When Paul arrived, we had one huge issue: getting Ugly onto the trailer. He was terrified of people and was probably never halter broke. Not wanting to burden Paul any further, I told him to wait outside while I went to go get the little angel. I took the cheap lead rope that was hanging on the front of his stall, opened the door and braced myself. His was eating when I stepped inside and jerked his head up quickly when he saw me. I halfway crouched down and slowly put out my hand for him to sniff. He perked one ear towards me while the other hung out to the side. They looked like bunny ears. 

I opened the hook of the lead rope and quickly and quietly tried to fasten it onto his halter. He didn’t like the movement and shied away from me, bringing me to the ground. I was thankful that in that instant, I was able to get the lead rope latched on, even if it was no longer in my hands. Before I had time to get up, I felt slight pressure on my feet. I peeked over my shoulder behind me and saw Ugly licking the bottom of my paddock boots. Weird horse I thought. I caught sight of the end of the lead rope and snatched it before he could drag it out of reach. He started a bit, but my grip was firm and he couldn’t escape. I carefully made my way to the stall door and opened it just enough so I could exit, still holding on tightly to the rope. I wondered how he would fair walking down the hall and into the trailer. 

Finally, thinking there’s only one way to find out, I opened the door up all the way to let him out. He just stood there with all of his feet together as if he was standing on a small platform. I think he was waiting for the right moment because all of a sudden, he leapt forward and took off toward outside, pulling the lead rope out of my hands.
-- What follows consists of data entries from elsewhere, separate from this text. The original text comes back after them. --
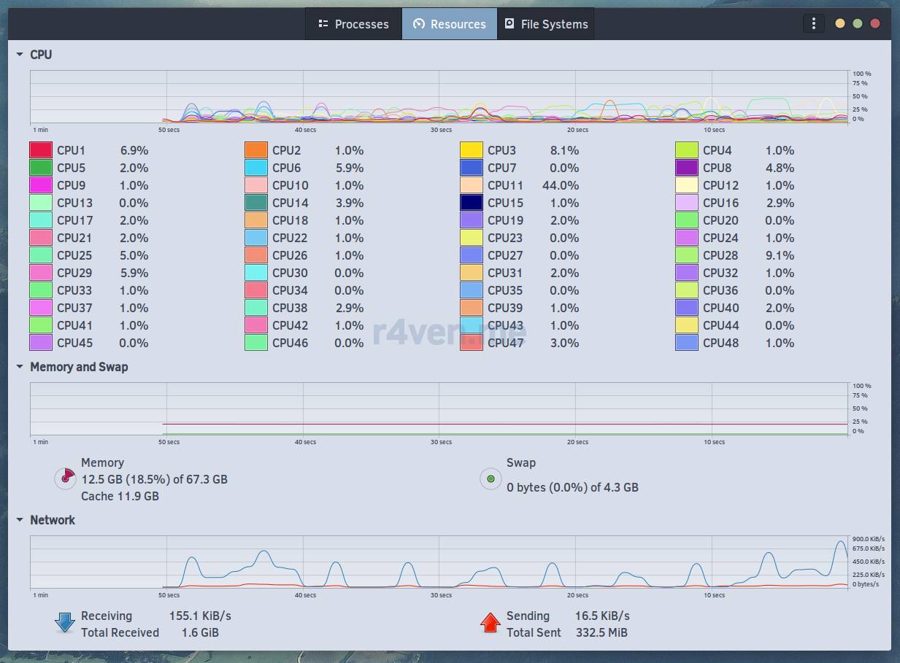The height and width of the screenshot is (663, 900).
Task: Click the Swap usage circle icon
Action: pos(491,479)
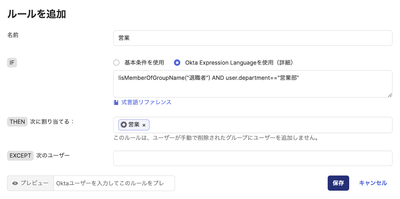Image resolution: width=400 pixels, height=199 pixels.
Task: Click the 名前 field label
Action: tap(13, 35)
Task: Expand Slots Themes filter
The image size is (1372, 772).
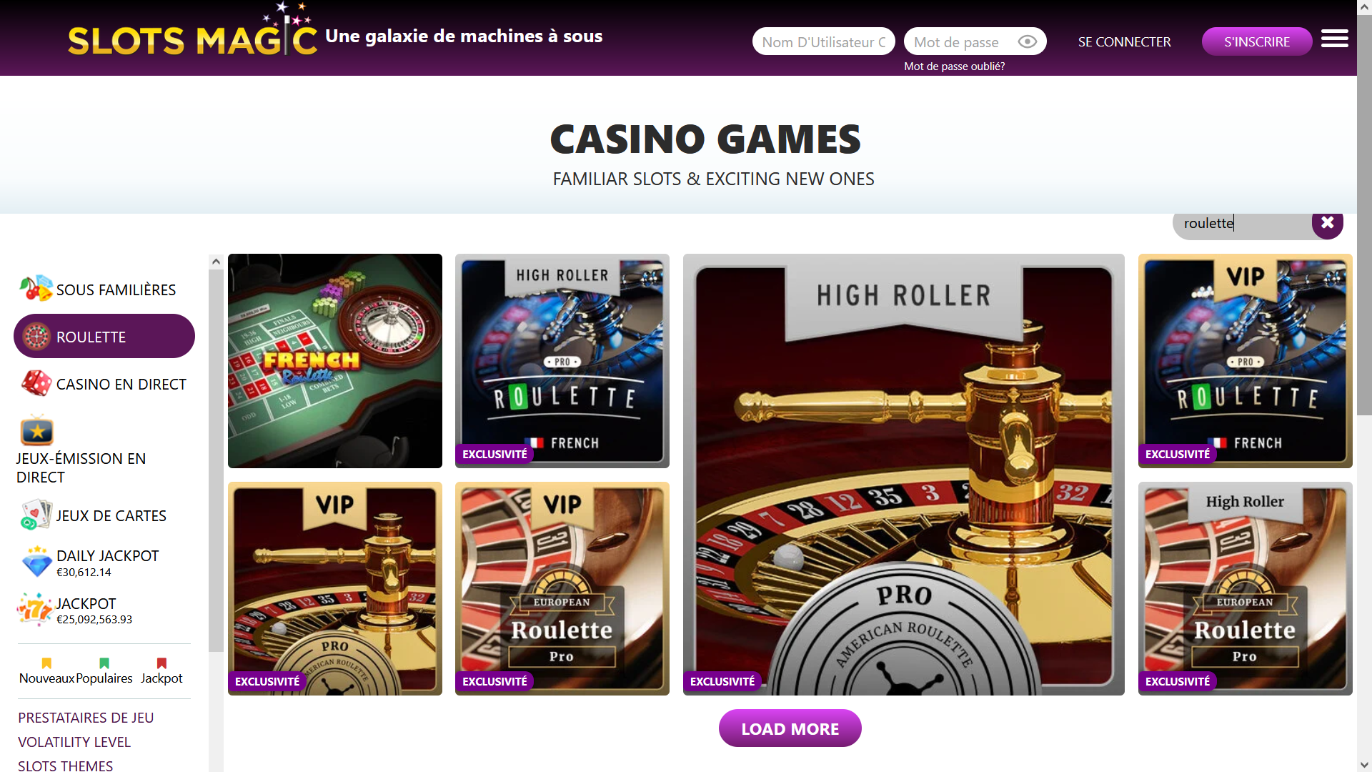Action: 65,766
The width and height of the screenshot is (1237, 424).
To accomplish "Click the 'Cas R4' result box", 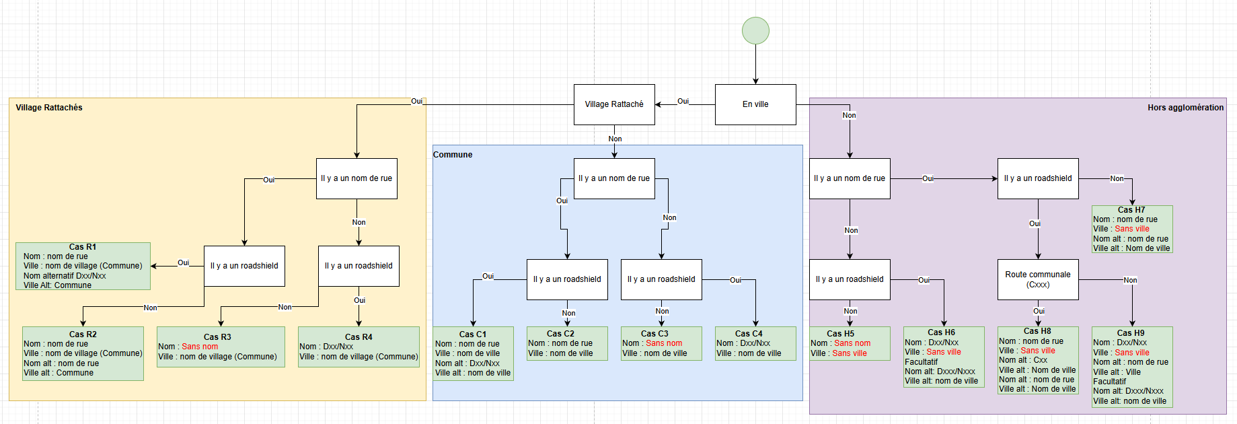I will point(359,347).
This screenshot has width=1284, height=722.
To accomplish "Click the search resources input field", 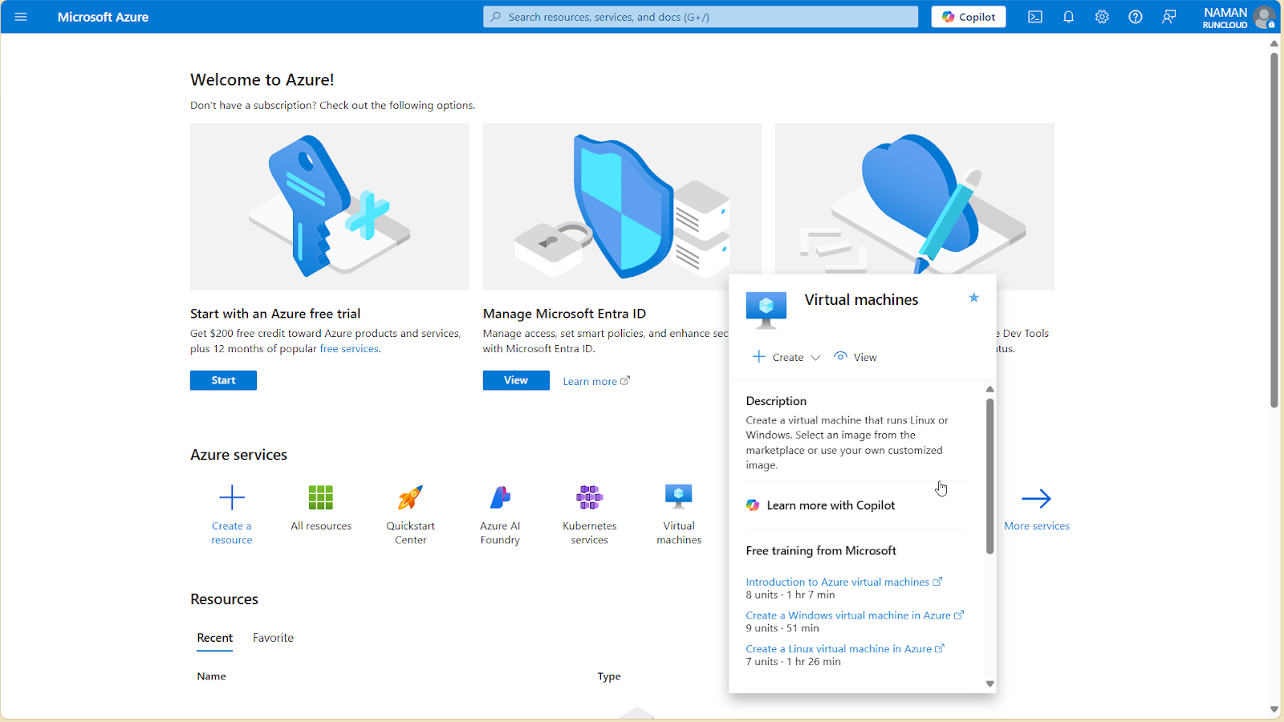I will point(700,17).
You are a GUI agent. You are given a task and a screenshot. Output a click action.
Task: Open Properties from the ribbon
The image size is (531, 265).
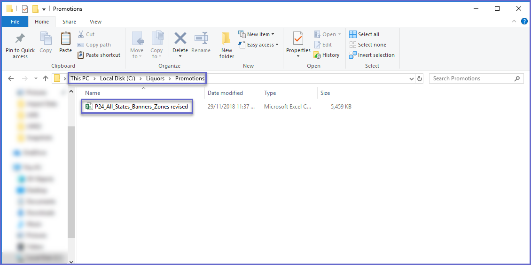(298, 39)
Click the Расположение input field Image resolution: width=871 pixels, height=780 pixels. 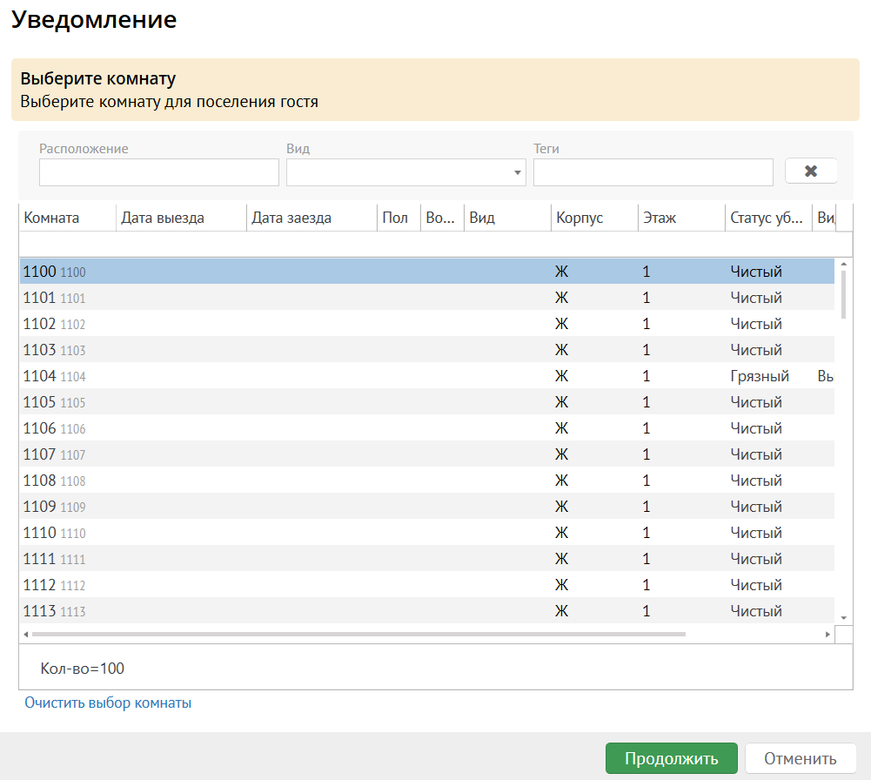coord(158,172)
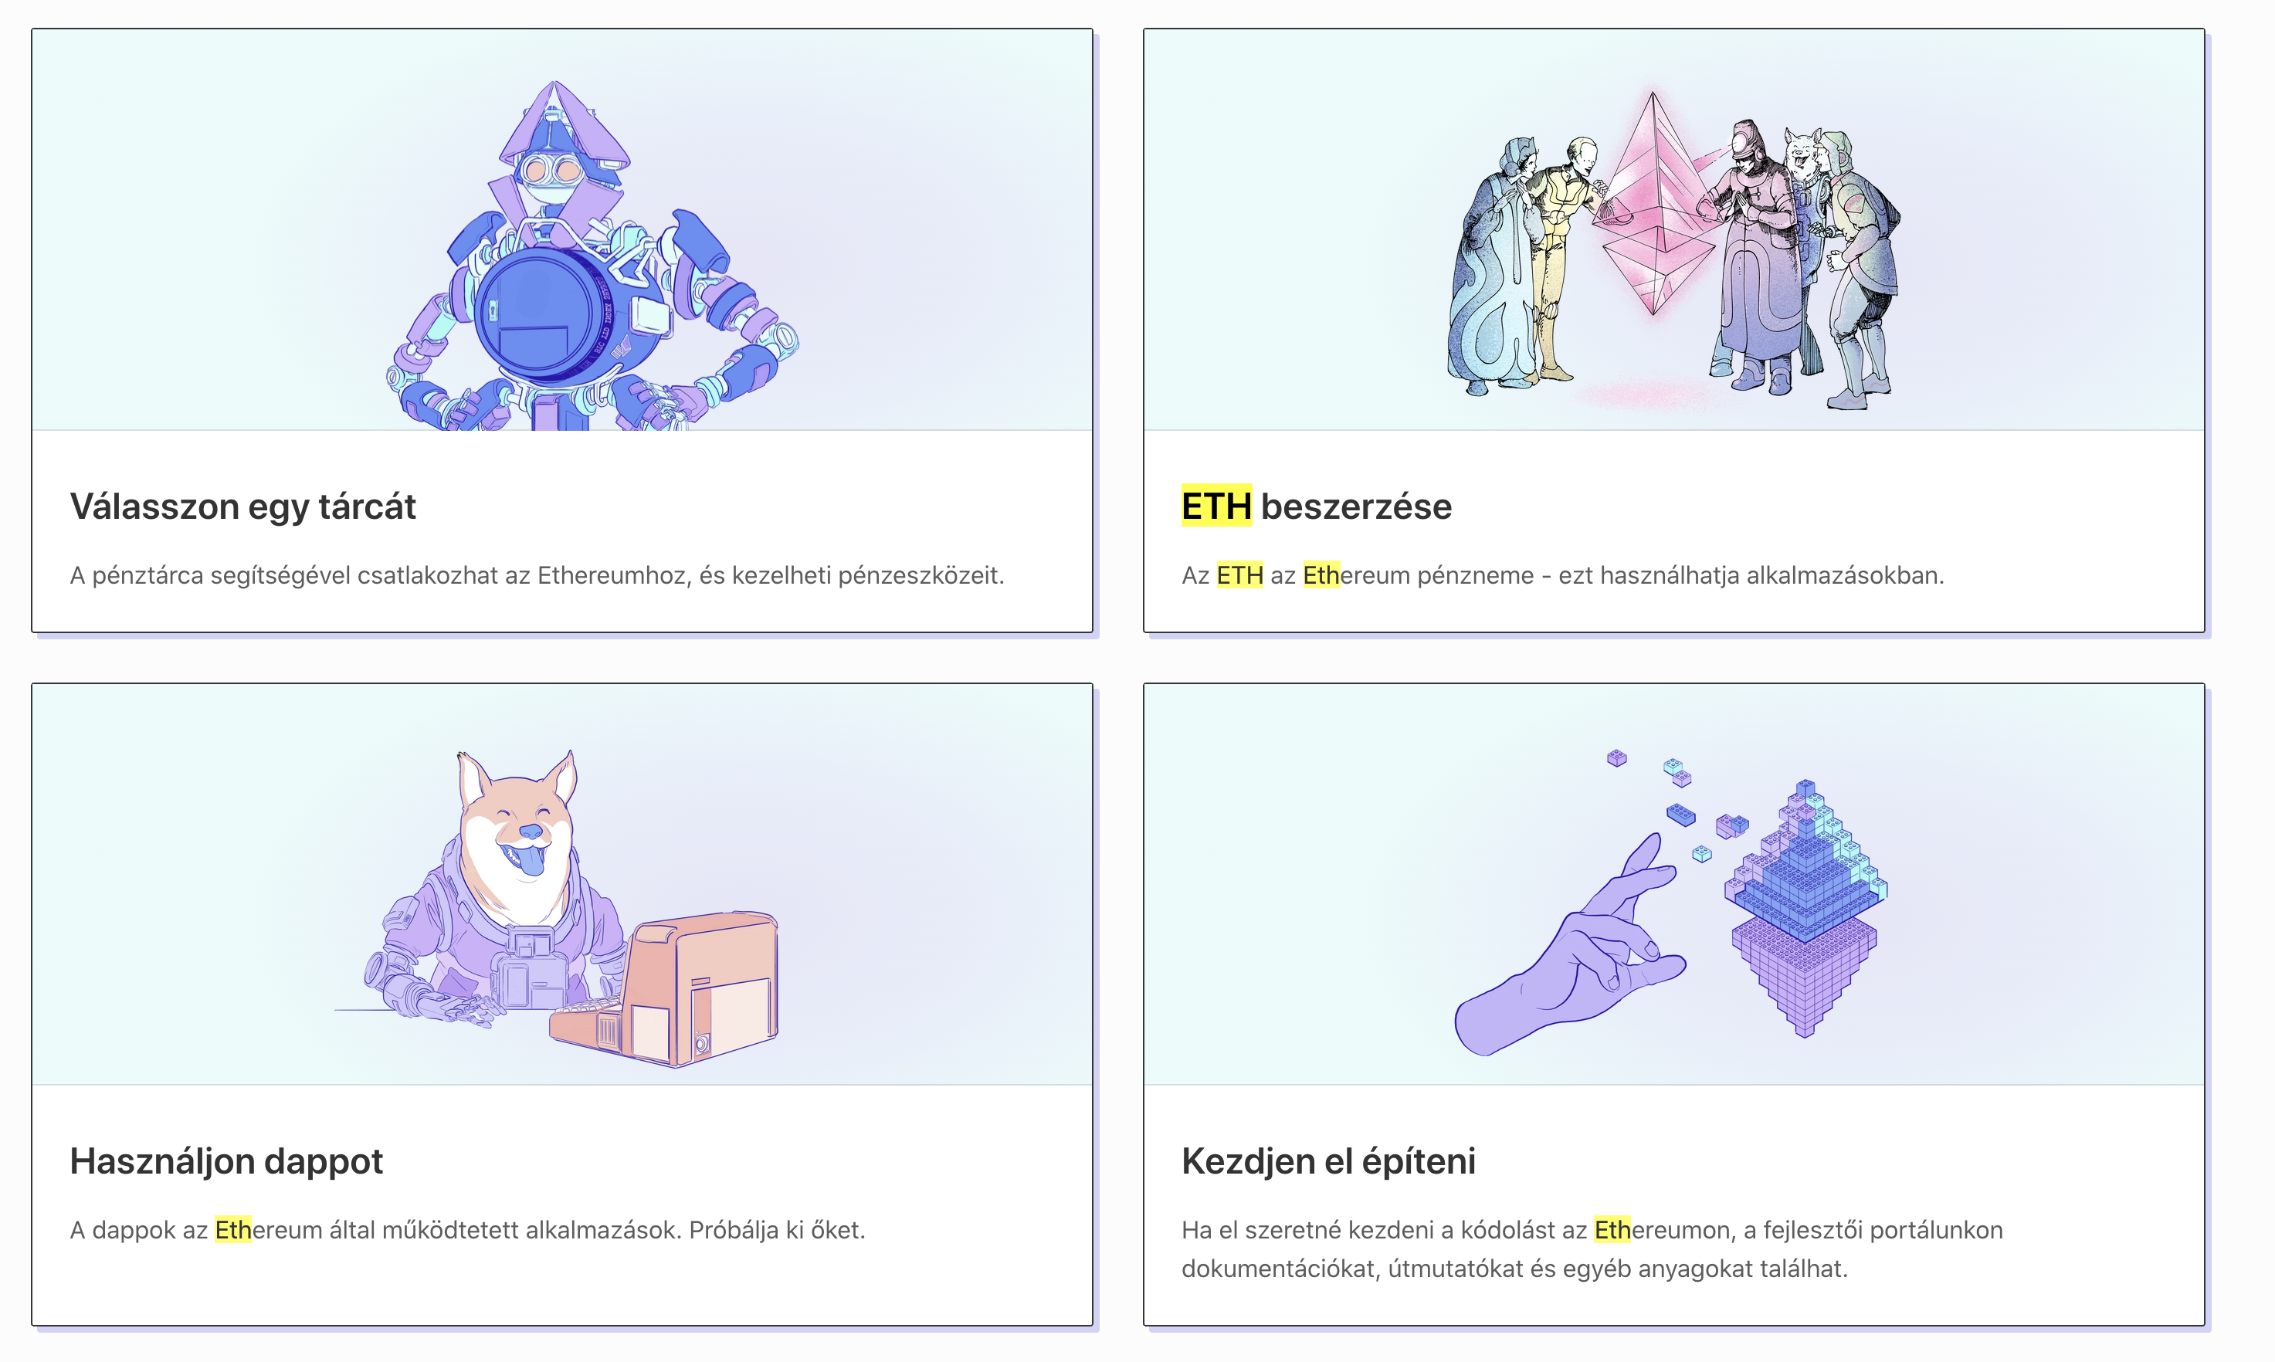The width and height of the screenshot is (2275, 1362).
Task: Click the wallet description about pénztárca
Action: pyautogui.click(x=537, y=575)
I was glad he wasn’t very fast, or smart, because Paul was able to catch him as soon as he got outside. I brushed the sawdust off my clothes and winced as I noticed my hands were burned from the rope. 

I met Paul outside, slightly embarrassed I couldn’t lead Ugly out. Paul had him somewhat calm and was petting his forehead.
“Jumpy little guy, huh? What’s his name?” Even more embarrassed I answered,
“Ugly, it’s on his nametag on his halter,” I said pointing to his nametag.
“Ugly? Really? Aren’t you gonna rename him?” He asked, raising an eye brow. I shook my head.
“Na, I think it suits him. I mean he is ugly,” I said, looking him over. “Plus I’m not keeping him so there’s no use in renaming him,” I pointed out. Paul just shook his head and laughed.
“’Kay, whatever. Help me get him in the trailer, will ye? Get another rope from the back of my truck an’ wave it behind ‘im,” he said, pulling Ugly hard in the direction of the trailer. I grabbed a dark green rope and swung it fast behind Ugly’s butt. After a couple swings, the rope made contact with Ugly’s colorful hide making him lunge forward onto the trailer. Paul jumped inside a hastily tied Ugly in place as I closed the butt bar in behind. After closing up the trailer and making sure everything was secure, Paul got into the truck and headed to his house with me driving close behind.


----------



## Lonestar22 (May 22, 2009)

More more more more more more more more more more!!!!!!


----------